When the dog understands "wait" means to sit still, this transitions into telling the dog to "wait" before you step away, then call the dog to come to you. 

When this is solid, you transition to practicing this in inner doorways of the house. All through this point you are training in low distraction areas. 

When this is solid, you transition to practicing waits at the door. 

"wait" can be taught to a dog in a stand or down, but doing it with "sits" is a bit easier. More control than with "stand" and more comfortable and natural for most dogs than the down. 

Always MONDO REWARD good behaviors.

Anyhoo. That's how I would handle this. 

ETA - I would not use "wait" if you are leaving the house and will be closing the door behind you. Because "wait" is something I only use when I'm going to release my dog by calling him to come ("stay" is something I only use if I'm returning to my dog's side and releasing him by touching his shoulders + OK). "Wait" is a very positive and fun word to the dogs.

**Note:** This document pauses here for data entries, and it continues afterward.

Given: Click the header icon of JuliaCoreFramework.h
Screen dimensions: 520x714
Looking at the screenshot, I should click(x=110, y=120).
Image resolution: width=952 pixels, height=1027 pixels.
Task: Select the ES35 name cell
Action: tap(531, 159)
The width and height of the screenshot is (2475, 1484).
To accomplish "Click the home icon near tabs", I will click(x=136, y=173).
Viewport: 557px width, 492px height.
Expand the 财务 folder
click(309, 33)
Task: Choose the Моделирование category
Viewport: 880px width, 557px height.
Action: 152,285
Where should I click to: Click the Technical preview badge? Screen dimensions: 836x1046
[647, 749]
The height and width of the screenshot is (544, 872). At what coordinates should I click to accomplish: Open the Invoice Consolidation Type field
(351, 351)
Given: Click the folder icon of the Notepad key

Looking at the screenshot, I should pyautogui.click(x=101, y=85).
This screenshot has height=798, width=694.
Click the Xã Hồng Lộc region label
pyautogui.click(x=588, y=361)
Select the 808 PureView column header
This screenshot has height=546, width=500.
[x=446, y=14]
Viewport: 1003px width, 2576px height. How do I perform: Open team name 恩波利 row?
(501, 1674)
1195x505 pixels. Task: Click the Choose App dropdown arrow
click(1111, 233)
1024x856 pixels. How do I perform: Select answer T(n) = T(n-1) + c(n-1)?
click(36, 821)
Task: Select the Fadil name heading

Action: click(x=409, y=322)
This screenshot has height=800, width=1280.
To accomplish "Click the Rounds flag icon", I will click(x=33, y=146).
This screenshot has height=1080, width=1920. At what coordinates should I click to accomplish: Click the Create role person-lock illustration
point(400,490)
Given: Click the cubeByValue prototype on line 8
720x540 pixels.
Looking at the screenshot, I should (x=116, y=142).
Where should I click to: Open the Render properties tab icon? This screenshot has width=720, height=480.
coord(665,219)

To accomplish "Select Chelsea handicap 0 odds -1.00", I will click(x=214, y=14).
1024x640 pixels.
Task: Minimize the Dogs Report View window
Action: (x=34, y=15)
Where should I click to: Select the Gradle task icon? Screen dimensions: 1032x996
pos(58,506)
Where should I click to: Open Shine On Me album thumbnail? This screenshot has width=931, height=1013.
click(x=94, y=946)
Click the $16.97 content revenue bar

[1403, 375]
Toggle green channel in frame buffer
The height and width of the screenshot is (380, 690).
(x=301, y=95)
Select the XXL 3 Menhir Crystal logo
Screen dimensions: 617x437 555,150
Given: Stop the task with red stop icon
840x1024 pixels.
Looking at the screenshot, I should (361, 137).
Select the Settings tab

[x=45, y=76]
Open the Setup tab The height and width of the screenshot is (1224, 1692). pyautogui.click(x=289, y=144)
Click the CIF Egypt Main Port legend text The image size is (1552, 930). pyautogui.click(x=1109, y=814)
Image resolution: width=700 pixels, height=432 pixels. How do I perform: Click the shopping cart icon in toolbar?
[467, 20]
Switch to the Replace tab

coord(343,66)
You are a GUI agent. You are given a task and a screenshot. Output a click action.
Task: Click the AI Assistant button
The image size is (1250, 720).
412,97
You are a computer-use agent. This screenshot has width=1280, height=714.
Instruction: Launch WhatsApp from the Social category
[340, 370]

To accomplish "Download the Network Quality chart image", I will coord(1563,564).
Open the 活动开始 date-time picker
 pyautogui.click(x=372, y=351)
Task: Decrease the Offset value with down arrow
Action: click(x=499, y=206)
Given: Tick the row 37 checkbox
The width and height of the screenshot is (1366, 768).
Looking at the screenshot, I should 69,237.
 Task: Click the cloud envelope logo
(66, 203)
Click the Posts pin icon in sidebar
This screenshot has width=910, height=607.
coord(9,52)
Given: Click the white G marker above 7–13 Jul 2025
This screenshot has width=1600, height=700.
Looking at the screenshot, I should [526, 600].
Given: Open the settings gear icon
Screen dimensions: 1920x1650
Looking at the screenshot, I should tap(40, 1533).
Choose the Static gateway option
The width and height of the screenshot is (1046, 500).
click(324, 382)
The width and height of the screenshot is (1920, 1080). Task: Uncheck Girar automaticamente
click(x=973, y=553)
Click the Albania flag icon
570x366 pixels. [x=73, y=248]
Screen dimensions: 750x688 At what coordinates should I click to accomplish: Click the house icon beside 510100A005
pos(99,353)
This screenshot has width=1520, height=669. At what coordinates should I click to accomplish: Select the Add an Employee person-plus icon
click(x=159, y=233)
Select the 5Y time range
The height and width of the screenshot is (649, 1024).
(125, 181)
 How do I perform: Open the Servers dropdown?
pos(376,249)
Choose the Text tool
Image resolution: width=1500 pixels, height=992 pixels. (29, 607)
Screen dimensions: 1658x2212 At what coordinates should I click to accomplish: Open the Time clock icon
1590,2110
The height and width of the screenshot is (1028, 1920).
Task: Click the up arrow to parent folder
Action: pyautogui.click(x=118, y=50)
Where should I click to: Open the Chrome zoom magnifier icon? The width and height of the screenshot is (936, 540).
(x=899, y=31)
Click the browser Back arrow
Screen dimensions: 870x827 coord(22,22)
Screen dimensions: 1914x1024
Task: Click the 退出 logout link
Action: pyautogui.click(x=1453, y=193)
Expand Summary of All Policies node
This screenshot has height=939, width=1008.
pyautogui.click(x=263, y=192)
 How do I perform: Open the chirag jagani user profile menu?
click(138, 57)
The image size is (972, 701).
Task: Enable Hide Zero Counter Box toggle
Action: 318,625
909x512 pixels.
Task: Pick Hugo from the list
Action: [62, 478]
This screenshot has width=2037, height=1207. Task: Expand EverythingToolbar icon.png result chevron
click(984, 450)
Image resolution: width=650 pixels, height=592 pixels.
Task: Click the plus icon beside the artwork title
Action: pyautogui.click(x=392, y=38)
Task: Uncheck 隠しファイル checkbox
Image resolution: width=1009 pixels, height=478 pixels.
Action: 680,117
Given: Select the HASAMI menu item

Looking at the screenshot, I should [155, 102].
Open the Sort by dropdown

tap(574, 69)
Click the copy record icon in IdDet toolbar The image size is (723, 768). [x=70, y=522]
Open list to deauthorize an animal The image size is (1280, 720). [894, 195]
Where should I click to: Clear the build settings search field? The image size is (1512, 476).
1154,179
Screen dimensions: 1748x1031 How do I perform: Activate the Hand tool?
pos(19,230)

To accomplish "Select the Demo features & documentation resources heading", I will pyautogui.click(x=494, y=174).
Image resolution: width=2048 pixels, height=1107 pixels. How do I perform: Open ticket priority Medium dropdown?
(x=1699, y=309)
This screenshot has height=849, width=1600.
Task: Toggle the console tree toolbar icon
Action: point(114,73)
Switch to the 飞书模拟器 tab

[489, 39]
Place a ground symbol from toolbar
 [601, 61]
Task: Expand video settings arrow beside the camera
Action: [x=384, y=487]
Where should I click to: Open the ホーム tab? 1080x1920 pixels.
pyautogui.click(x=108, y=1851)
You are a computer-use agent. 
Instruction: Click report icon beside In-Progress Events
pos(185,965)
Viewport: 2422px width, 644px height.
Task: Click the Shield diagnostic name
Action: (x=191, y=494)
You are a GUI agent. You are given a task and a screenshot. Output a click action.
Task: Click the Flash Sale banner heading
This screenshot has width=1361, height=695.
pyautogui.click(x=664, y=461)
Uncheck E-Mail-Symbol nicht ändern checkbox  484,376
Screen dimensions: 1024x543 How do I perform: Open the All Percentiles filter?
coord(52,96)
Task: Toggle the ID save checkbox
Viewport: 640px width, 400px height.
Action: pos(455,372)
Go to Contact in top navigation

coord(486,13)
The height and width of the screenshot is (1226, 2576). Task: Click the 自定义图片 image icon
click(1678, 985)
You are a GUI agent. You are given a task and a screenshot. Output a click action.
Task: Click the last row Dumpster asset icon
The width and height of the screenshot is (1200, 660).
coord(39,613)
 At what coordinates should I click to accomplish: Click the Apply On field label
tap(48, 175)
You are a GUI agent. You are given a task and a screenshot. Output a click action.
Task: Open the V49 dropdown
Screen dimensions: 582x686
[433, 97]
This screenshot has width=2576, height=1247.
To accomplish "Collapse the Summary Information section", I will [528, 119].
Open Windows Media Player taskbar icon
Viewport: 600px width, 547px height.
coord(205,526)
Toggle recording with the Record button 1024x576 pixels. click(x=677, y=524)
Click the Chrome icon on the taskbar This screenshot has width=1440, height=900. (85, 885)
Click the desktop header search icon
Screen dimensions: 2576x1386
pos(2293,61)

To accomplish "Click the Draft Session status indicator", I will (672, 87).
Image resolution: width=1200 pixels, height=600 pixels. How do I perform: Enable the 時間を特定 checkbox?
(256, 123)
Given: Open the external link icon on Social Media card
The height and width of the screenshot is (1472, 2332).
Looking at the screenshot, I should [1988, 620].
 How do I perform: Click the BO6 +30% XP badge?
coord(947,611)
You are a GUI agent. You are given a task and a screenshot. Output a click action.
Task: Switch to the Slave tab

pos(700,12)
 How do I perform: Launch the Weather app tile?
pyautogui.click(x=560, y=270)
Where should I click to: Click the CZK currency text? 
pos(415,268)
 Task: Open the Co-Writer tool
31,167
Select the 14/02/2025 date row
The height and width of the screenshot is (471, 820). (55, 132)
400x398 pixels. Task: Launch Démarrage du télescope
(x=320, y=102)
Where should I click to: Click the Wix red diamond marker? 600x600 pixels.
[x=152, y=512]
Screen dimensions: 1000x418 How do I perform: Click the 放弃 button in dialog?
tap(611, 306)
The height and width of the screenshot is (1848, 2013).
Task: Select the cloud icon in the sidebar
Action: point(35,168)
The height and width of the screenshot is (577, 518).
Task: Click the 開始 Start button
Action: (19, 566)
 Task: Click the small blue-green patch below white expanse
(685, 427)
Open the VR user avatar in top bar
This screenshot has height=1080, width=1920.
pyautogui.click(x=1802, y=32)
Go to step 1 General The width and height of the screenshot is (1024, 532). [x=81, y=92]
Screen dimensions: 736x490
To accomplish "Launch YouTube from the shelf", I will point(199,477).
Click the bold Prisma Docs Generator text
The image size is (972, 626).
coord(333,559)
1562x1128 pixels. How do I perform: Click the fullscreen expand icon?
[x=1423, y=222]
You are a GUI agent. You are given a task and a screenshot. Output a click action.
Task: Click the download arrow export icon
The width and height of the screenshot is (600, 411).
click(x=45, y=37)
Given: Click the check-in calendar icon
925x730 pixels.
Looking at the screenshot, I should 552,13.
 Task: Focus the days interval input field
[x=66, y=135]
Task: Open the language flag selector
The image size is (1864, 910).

If I'm leaving them behind, I usually avoid the situation altogether and train my guys to "settle" somewhere away from the door. Partly because I HATE closing the door in their faces. With Jacks, I have a routine where I take him outside, bring him back in for his reward (two small milkbones). I kiss him goodbye while he's crunching and take off. He knows I'm going and doesn't bother following me to the door.


----------



## GinnyinPA (Oct 31, 2010)

We have trained Ben not to go out doors ahead of us by working on sit-stays. He has learned that any time he goes in our out a door, he needs to sit and wait to be called. If he goes out the door before we tell him "okay", we put him back inside and shut the door and start over again. It didn't take long for him to catch on. The only time he really tries to go out without waiting is exiting the car, but even there we make him sit and wait until we tell him he can leave. He is no longer trying to squeeze between our legs.


----------